Du reste, côté LVMH, avec cet effet Covid sur l’activité, on était moins enclin à payer 135 dollars par action comme c’était prévu initialement dans le deal. Mais plutôt que de revenir à la table des négociations, le groupe n’a pas montré beaucoup d’envie à conclure l’affaire. « Depuis l’épidémie, le dialogue est presque inexistant, c’est très étonnant. Les managers, des deux côtés, n’ont pas montré d’entrain à faire avancer les choses », explique un acteur proche du dossier. 

Mauvaise surprise sous le capot

Depuis que le rapprochement s’est opéré à l’hiver dernier, des problèmes auraient été identifiés par les équipes de Bernard Arnault. D’abord, en ouvrant le capot des comptes de Tiffany, LVMH se serait interrogé sur la nature de certains contrats, notamment les baux commerciaux des boutiques qui dégraderaient fortement le modèle économique du joaillier.  

Un autre frein majeur touchait l’actionnariat et le management.

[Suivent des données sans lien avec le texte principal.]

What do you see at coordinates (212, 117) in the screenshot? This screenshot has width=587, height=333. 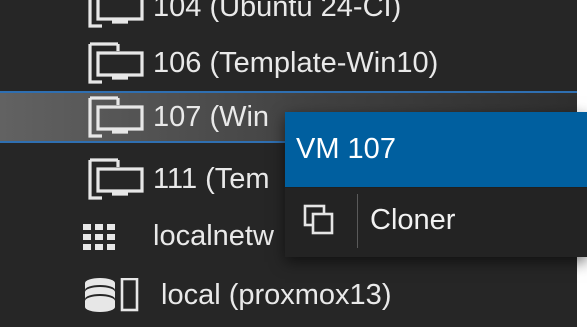 I see `tree-row-label: 107 (Win` at bounding box center [212, 117].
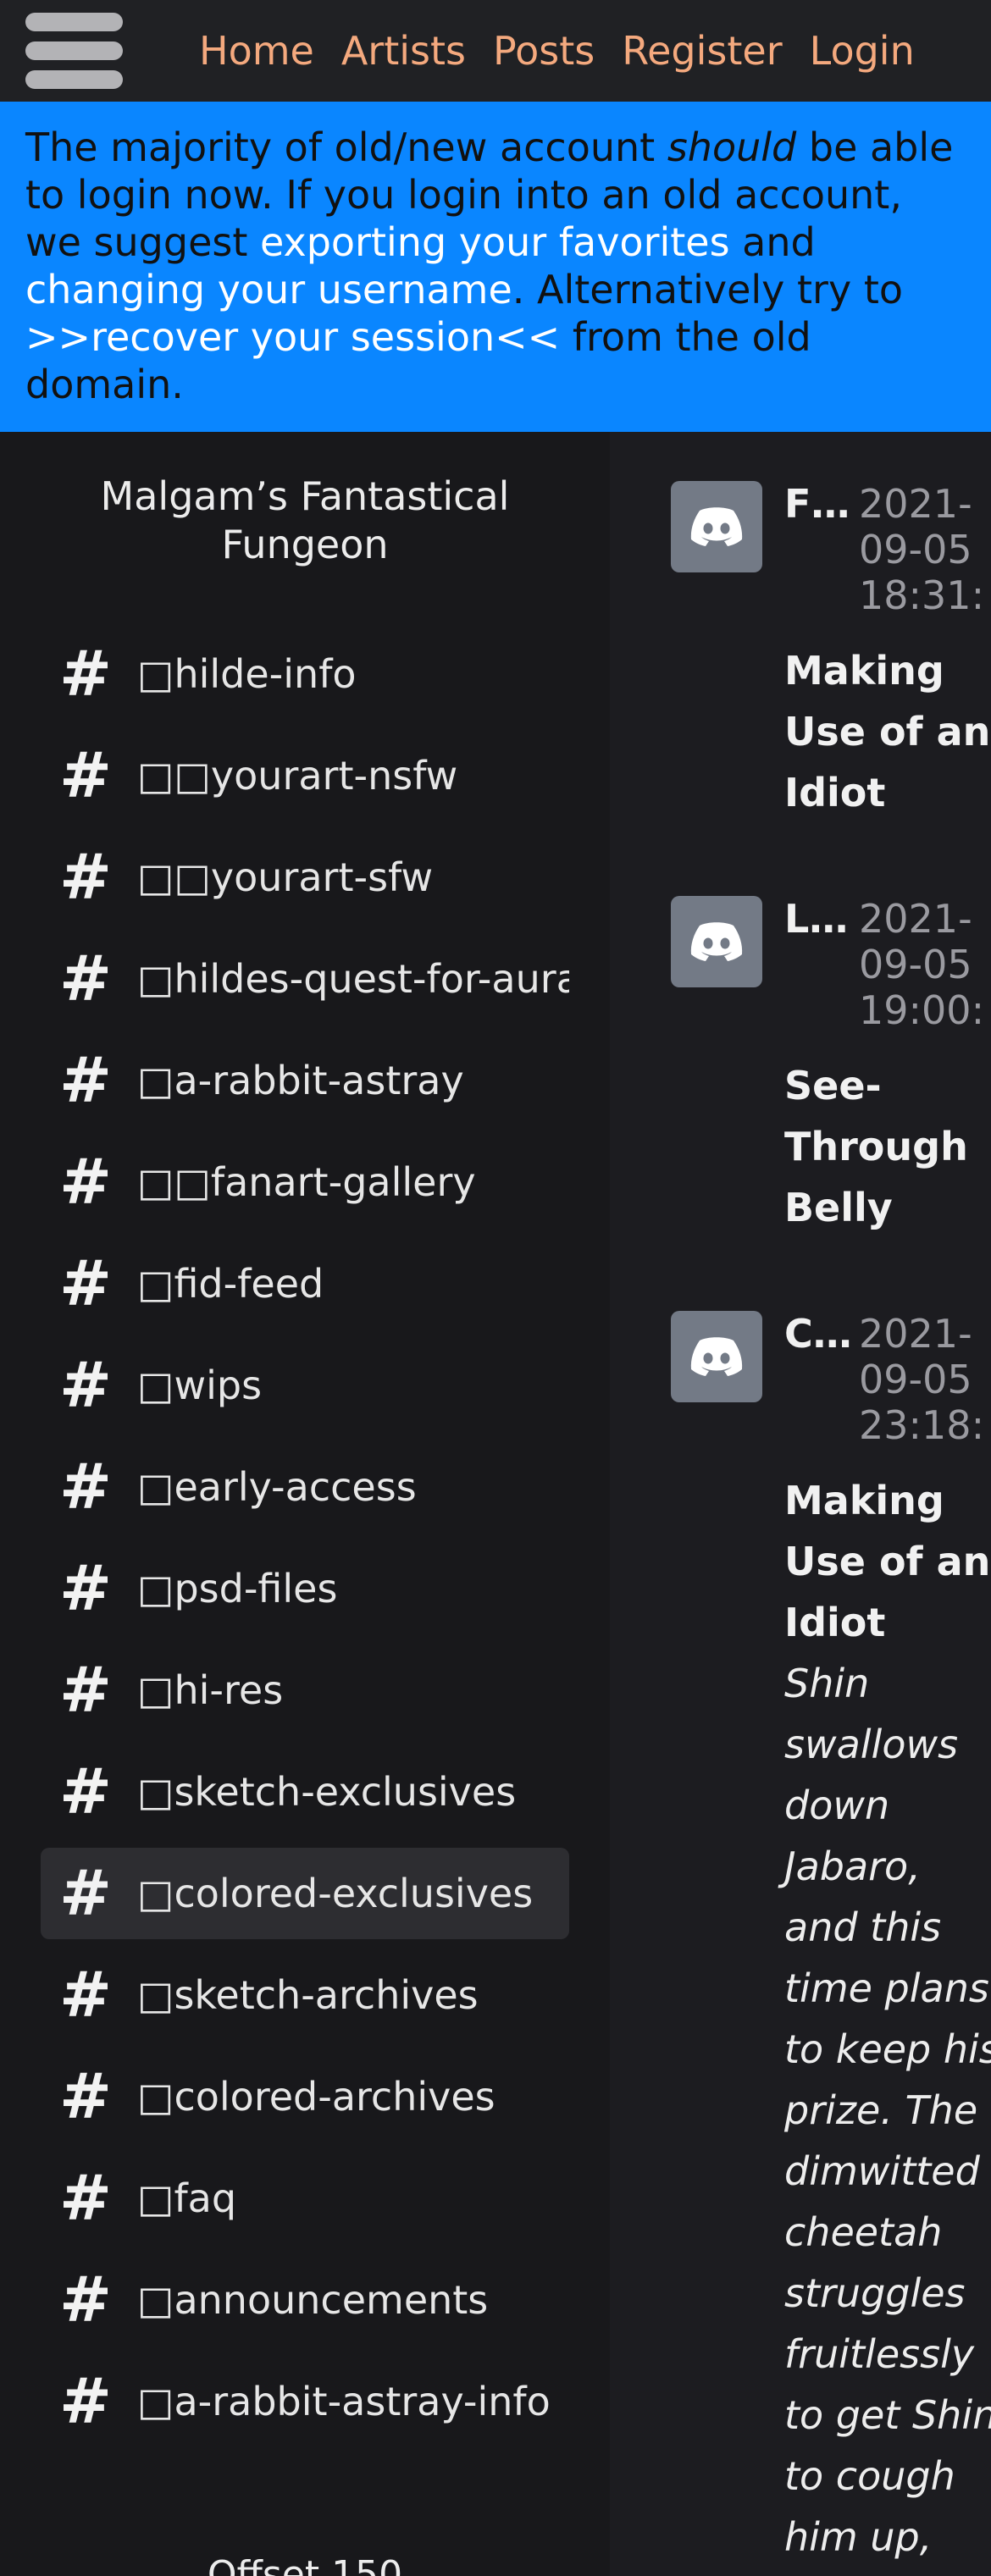 The image size is (991, 2576). What do you see at coordinates (210, 1690) in the screenshot?
I see `channel-name: □hi-res` at bounding box center [210, 1690].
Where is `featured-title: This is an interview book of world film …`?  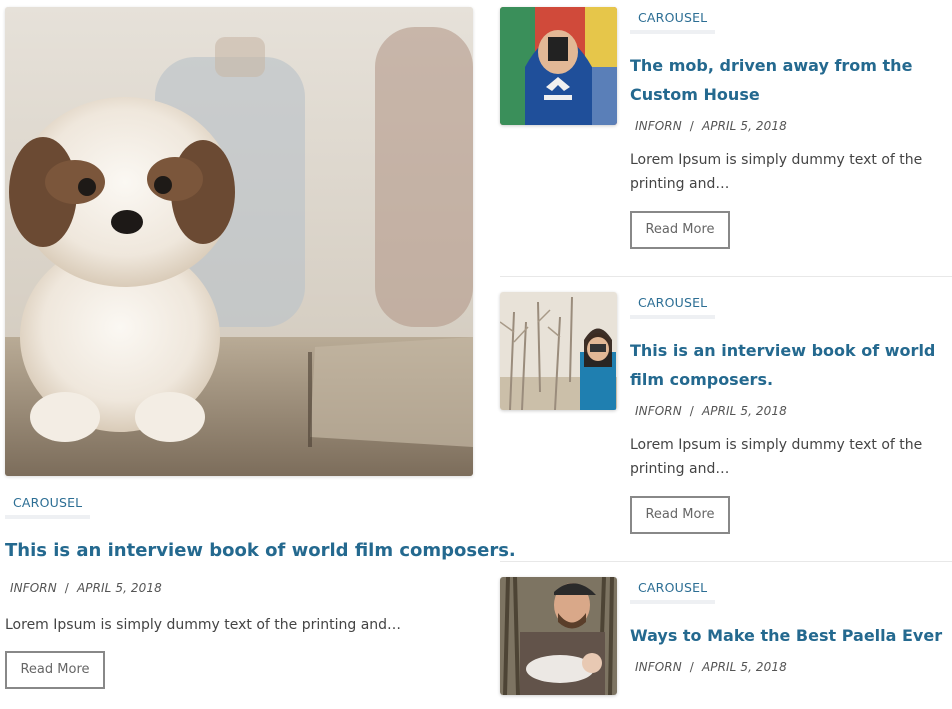
featured-title: This is an interview book of world film … is located at coordinates (260, 551).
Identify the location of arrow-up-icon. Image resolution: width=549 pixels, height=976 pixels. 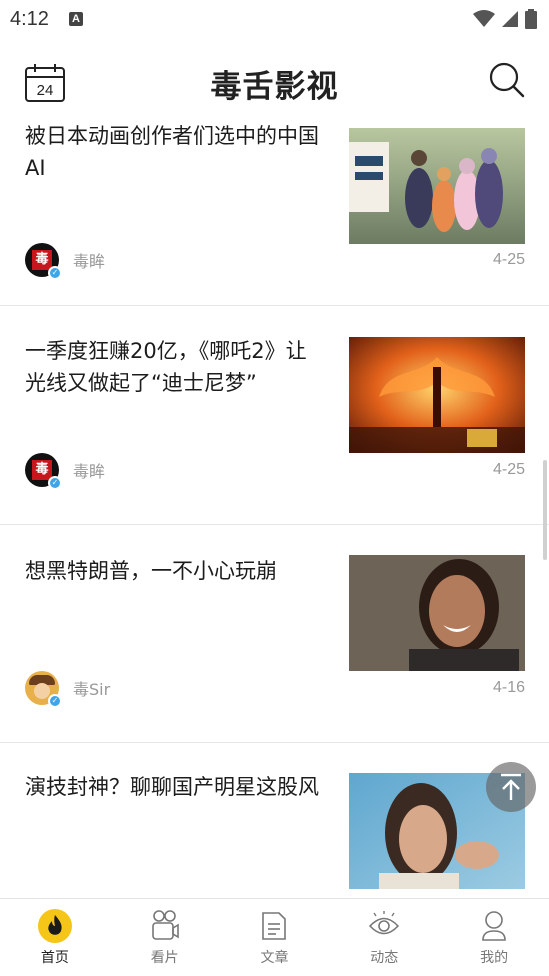
(511, 786).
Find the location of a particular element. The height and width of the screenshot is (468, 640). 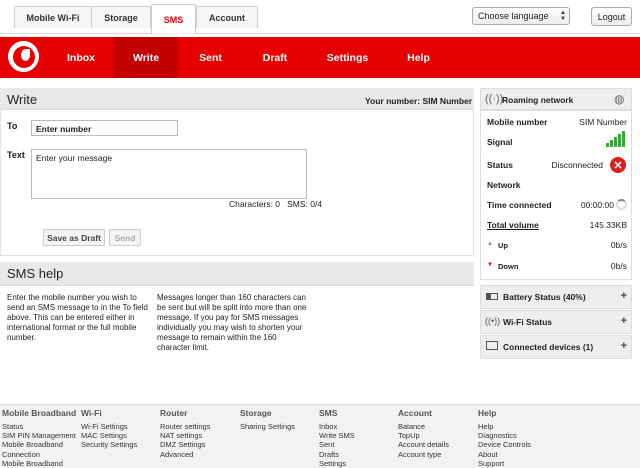

mobile-number-label: Mobile number is located at coordinates (518, 122).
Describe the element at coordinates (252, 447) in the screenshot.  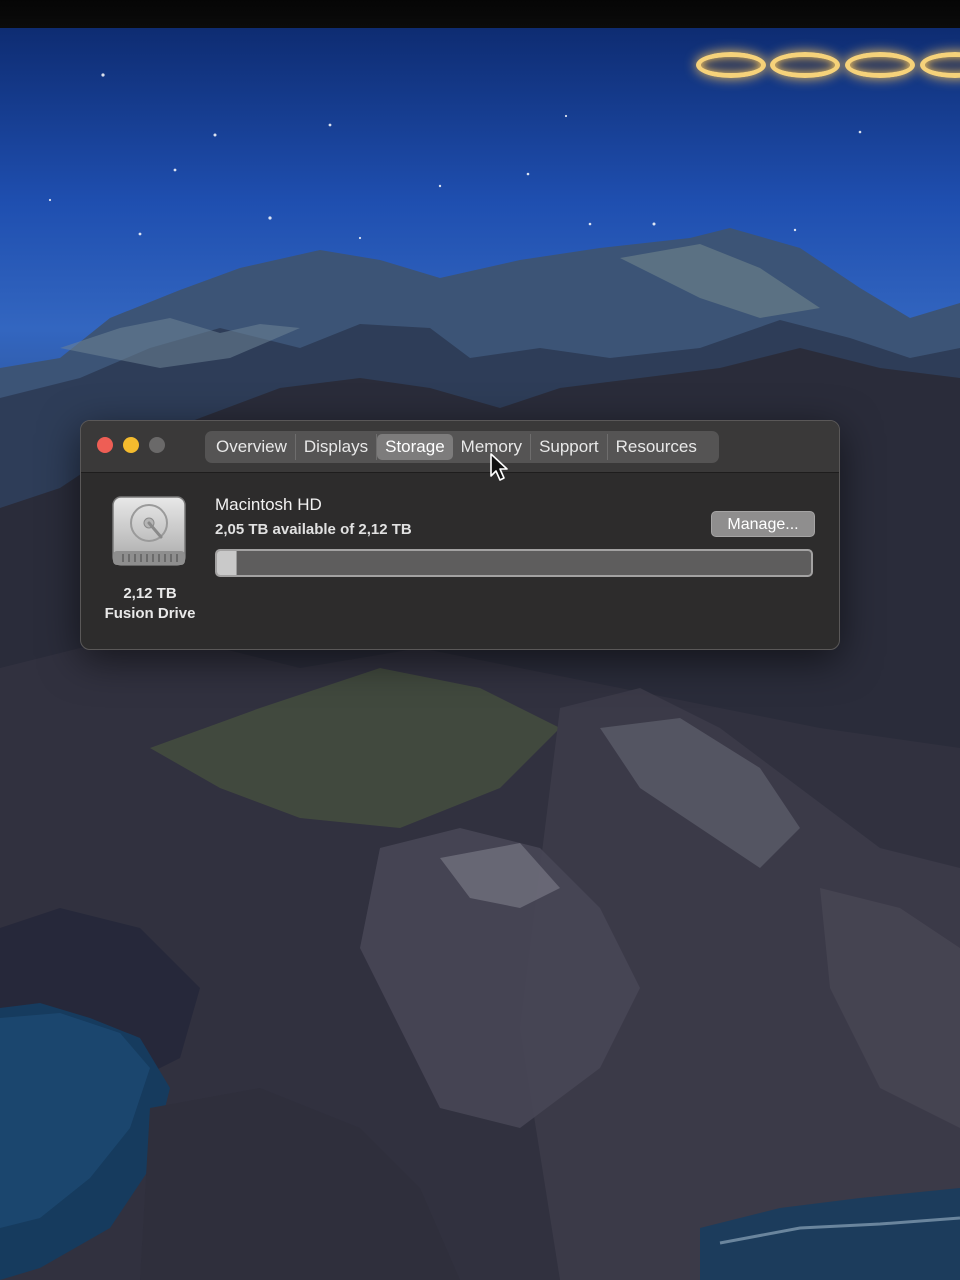
I see `tab-overview: Overview` at that location.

La direction de Tiffany est très éloignée du profil de LVMH. Pas de famille historique à la barre mais une dizaine de fonds d’investissement aux manettes (Vanguard Group, Qatar Investment Authority, Lone Pine Capital, JP Morgan Investment…), pas de patron emblématique avec qui créer une relation étroite, la direction tricolore aurait même observé au fil des mois une baisse de motivation de la part des managers américains, ces derniers pouvant légitimement être inquiets de ne pas faire partie de l’aventure future.  

« Les deux cultures ne se sont pas rencontrées et LVMH a fini par se dire qu’il fallait faire autre chose de leurs 16 milliards d’euros », explique un observateur avisé. « C’est vrai que l’on ne sentait pas beaucoup d’engagement de la part des deux camps depuis le début de la crise sanitaire. Les deux secteurs n’ont absolument pas les mêmes enjeux, mais si l’on compare à l’autre mariage en cours entre PSA et Fiat, c’est flagrant. On n’a jamais perçu cette volonté de travailler ensemble pour surmonter le coronavirus », ajoute Arnaud Cadart.  

Vu la tournure explosive que prend le dossier, sur le plan juridique avec des attaques croisées, mais aussi géopolitique avec l’intervention du Quai d’Orsay, plus personne sur le marché ne croit aujourd’hui que le mariage puisse encore être sauvé.